Advisors should change fee structures to attract next-gen clients
Attracting and maintaining next-generation wealth management clients will require significant changes on the part of advisors, including how they price their services.
The average age of wealth management clients now stands at 64, according to data from global consulting firm Simon-Kucher & Partners. While most firms want to bring in younger investors, they are often using traditional asset-based approach to fees, which has “boxed the industry into a corner,” the firm suggests. As minimum asset requirements rise, younger clients are being left out in the cold.
“There are two groups of advisors, old world advisors and new world advisors,” says Matthew Jackson, a director with Simon-Kucher & Partners. “The old world advisors are more like product salesmen, they make money off of transactions. So for them it’s a case of getting as many clients through the door as possible and making as many sales as possible.”
The second category — new world advisors — charge upfront fees based on assets rather than transactions.
But there is yet a newer module that Jackson says he’s seen emerging on a smaller scale, where advisors are breaking away from the AUM fee structure and charging dollar fees, such as a monthly or yearly retainer figure, or a percentage of income.
“The reason this is a good idea is partly because there is so much pricing pressure on the horizon from people who have figured out how to charge super low fees as a percentage of assets under management — robo advisors being the famous example.”

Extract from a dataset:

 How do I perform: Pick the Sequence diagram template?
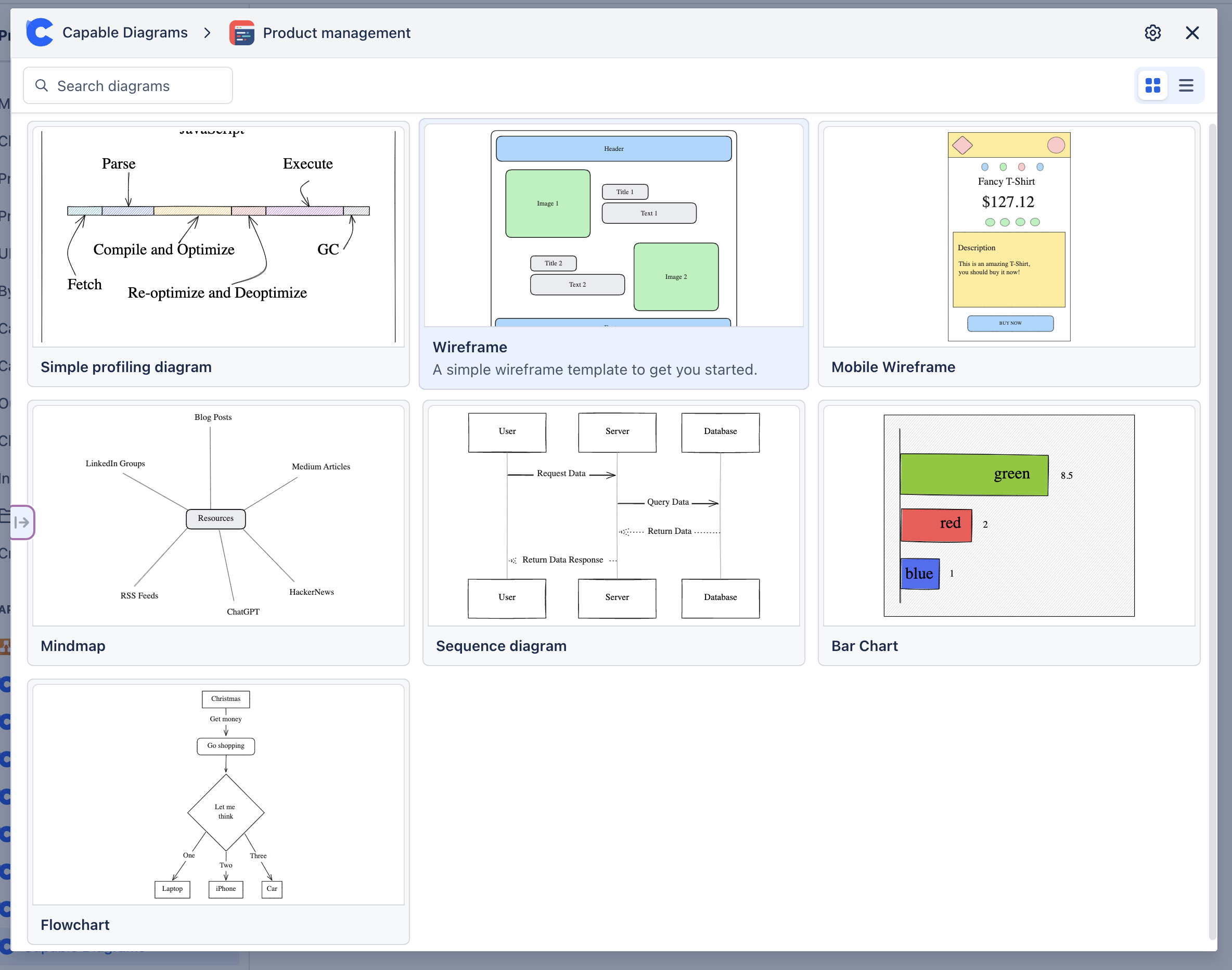(613, 533)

While many advisors talk about building a book of high-net-worth clients, the reality is that most of the younger generations aren’t at that level of wealth.
“It’s just plain silly,” advisor Randy Bruns of Model Wealth in Downers Grove, Illinois, says of using the AUM fee model with younger clients. “On one end you have millennials with serious financial planning needs, and a pricing structure that cannot serve them. And on the other end, you have clients paying tens of thousands of dollars just because they’ve saved well. Less wealthy consumers are penalized for having not yet saved, and wealthy consumers are penalized for decades of saving. It’s so strange. And it can lead to some terrible advice as well, simply because of conflicts inherent to the AUM pricing structure.”
In a recent report — “Nothing to lose: Pricing for the Next Generation of Wealth Management Clients” — Simon-Kucher argues that the current fee model is the main reason the industry has had limited success acquiring younger clients. Moreover, any assets they might possess are often illiquid and offset by considerable debt.
Additionally, the services financial advisors offer tend to go beyond wealth management, so it may be helpful to figure out a fee structure that can incorporate these as well.
“There are all sorts of things advisors do for their clients, which are not really to do with asset management,” Jackson notes. “This could be as simple as having someone who knows [the client] and who [the client] can call if [they] just have a question about something, not even necessarily financial … That is a lot of additional value on top of the ability to get returns in the stock market.”
Some advisors have begun taking this into consideration and have started launching new strategies to help younger clients.
“I launched Beyond Your Hammock, a fee-only RIA in 2013, focusing specifically on clients in their 30s,” says Boston-based advisor Eric Roberge. “As such, I had to build a non-AUM structure since most 30-somethings either don't have assets, or don't have assets outside their 401k plan.”
Roberge offers his clients a monthly subscription model, which he says is really an annual planning fee that is paid monthly. This structure, he says, allows for ongoing financial planning work.
“In the most successful cases, we can use clients' six figure incomes to save and invest over several years and then go from the monthly subscription, to a hybrid, to a full AUM relationship,” he says. “This allows me to work with successful young clients before they have wealth and coach them to successfully grow it. There's not much competition from the advisory world, as no one knows how to work with [these clients].”
Kaleb Paddock of Tens Talents Financial Planning in Parker, Colorado, is another advisor that sees the benefit of more than one price offering. His firm offers three pricing options, first, flat fee financial plans that range from $1,500-$6,000 for a limited 3 month engagement. Second, ongoing monthly agreements where clients pay a monthly price ranging from $149-$549 for an initial financial plan and then ongoing planning guidance throughout the year. Third, the classic AUM model where he charges 1% on the first $500,000 managed and then 0.50% on any amount over $500,000.
“The benefit of this pricing structure is that it offers a flat fee service option to pay out of current cash flow for clients who haven't accumulated millions of dollars of investments, but are employed making healthy income,” Paddock says. “However, if they inherit money, grow their investments over the years, or otherwise prefer to pay for financial planning more traditionally via AUM, that service offering is available to them. But it's their decision.”